Tiger Woods will miss the Masters for the first time since he earned low amateur honors in 1995. (Brandon Connelly)
Tiger Woods will miss the Masters for the first time since he earned low amateur honors in 1995. (Brandon Connelly)

The news Tuesday that Tiger Woods not only will miss The Masters but is on the mend from a surgical procedure to fix a pinched nerve in his back is both disappointing and discouraging.

The Masters is bigger than any one player but Augusta without Tiger will feel a bit empty. Since 1997 Woods has been the dominant character at the Masters, whether he’s won or not, and would have been again this year as he took another swipe at closing in on Jack Nicklaus’s major championship record.

Instead, while Adam Scott and Rory McIlroy and others capture our attention at the Masters next week, it’s hard not to think about where Tiger goes from here.
Is Woods’ body now his greatest obstacle to chasing down the Nicklaus record?

He’ll be 39 the next time he tees it up in The Masters and it will have been six years since his last major championship victory if he’s well enough to tee it up at Pinehurst No. 2 for the U.S. Open in June. The clock is ticking and Tiger knows.

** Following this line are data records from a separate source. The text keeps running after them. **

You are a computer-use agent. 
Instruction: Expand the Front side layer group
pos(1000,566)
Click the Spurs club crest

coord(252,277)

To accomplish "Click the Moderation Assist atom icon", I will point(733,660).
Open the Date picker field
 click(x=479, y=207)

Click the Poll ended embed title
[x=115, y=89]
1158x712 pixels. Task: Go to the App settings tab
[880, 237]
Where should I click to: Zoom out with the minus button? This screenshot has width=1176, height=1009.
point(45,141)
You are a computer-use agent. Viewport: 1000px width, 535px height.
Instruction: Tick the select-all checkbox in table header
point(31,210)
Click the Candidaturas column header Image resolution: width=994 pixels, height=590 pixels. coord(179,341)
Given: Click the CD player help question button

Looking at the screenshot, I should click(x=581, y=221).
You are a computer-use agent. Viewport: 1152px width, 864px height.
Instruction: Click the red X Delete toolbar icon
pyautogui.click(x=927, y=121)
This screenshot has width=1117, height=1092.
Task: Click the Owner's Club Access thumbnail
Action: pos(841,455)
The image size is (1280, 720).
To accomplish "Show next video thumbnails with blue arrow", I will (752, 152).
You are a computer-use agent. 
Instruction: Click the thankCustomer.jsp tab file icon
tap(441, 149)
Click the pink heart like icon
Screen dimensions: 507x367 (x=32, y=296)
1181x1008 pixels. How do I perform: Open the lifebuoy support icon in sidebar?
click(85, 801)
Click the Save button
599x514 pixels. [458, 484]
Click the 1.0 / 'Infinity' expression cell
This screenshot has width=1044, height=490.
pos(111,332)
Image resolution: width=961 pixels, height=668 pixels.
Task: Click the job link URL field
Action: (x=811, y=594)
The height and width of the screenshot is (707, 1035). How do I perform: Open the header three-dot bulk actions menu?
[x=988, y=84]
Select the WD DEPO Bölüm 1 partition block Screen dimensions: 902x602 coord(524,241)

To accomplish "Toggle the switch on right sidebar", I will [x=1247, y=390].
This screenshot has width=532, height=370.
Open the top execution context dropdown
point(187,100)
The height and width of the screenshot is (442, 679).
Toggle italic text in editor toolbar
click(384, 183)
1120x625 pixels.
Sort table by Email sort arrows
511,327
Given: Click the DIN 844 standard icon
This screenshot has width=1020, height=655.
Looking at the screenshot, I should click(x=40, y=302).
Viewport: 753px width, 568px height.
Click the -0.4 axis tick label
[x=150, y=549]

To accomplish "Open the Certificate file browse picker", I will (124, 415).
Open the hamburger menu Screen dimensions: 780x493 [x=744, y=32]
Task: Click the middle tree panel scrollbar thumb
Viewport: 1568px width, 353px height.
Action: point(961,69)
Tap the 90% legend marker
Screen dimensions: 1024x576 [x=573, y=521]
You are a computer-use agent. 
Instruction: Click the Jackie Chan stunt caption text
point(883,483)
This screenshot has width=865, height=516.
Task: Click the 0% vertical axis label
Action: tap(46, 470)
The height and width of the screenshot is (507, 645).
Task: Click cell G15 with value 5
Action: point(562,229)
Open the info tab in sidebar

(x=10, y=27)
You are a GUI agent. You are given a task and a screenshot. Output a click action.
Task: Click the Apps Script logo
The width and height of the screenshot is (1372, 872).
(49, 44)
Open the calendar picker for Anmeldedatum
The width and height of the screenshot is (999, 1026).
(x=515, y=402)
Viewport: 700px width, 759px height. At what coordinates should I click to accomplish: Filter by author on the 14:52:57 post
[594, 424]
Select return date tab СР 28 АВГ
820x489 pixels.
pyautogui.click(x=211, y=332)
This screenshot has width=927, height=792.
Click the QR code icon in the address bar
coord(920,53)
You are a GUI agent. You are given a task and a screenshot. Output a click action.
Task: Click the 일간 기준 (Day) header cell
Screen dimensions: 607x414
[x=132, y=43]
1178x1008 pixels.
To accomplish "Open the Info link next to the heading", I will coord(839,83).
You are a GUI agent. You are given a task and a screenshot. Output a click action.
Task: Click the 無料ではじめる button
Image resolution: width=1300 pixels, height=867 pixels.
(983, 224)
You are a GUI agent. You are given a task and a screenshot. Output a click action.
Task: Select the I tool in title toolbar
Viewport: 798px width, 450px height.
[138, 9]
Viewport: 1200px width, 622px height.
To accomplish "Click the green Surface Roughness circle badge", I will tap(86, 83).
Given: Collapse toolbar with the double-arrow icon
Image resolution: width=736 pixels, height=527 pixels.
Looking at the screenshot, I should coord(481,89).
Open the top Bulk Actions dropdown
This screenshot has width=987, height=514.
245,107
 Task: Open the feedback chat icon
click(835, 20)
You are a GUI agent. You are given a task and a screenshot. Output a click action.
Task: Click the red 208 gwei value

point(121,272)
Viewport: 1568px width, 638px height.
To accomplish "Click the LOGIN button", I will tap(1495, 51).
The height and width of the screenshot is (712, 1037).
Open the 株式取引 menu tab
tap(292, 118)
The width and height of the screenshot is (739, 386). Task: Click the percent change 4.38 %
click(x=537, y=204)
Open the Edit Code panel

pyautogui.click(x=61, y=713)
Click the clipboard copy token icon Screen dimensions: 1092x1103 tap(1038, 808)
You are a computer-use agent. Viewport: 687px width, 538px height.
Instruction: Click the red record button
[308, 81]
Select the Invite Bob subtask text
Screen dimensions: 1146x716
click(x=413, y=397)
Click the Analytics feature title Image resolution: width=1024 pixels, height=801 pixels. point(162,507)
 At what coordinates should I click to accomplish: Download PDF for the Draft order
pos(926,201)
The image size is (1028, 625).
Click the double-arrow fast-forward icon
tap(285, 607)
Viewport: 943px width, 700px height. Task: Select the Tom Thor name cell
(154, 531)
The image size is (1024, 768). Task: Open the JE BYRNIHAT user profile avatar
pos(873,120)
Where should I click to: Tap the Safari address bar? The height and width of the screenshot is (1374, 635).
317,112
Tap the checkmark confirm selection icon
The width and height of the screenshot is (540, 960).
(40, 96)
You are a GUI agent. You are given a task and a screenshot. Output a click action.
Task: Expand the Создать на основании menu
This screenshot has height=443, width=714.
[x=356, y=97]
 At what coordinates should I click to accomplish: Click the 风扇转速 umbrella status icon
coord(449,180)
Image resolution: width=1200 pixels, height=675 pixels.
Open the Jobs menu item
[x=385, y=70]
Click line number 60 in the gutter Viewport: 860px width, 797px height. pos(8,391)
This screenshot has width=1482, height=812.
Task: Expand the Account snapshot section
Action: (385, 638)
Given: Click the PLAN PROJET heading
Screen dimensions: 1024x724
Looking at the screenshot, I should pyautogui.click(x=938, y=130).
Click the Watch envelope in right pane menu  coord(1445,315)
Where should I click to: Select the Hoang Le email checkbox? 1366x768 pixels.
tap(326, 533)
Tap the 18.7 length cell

Based on the statement he posted on his website, Woods opted to undergo the back procedure to improve his long-term health. It’s obvious his back wasn’t getting better, at least not quickly enough, and he decided to fix the issue so that he can move forward. If it means sacrificing next week at The Masters and perhaps not returning to competition until sometime this summer, it’s a price he’s willing to pay.

Of course, he may have had no choice.

Over the past few years, Woods has been sidelined due to knee, leg and Achilles issues. Now it’s his back. That’s the wrong kind of Grand Slam to achieve.

It’s easy right now to write Tiger off, to think this is the one that pushes him over the edge to a place where he becomes just another good golfer. But Tiger has been at his best when he’s had something to prove, a goal to reach.

He’ll use this as another source of motivation, a chance to prove to himself and to the rest of us that he can do what we doubted he could. If the procedure is successful, it should allow him to play golf with a clear mind rather than worry when the spasms might start again.

“It’s tough right now, but I’m absolutely optimistic about the future,” Woods said on his website. “There are a couple (of) records by two outstanding individuals and players that I hope one day to break. As I’ve said many times, Sam (Snead) and Jack (Nicklaus) reached their milestones over an entire career. I plan to have a lot of years left in mine.”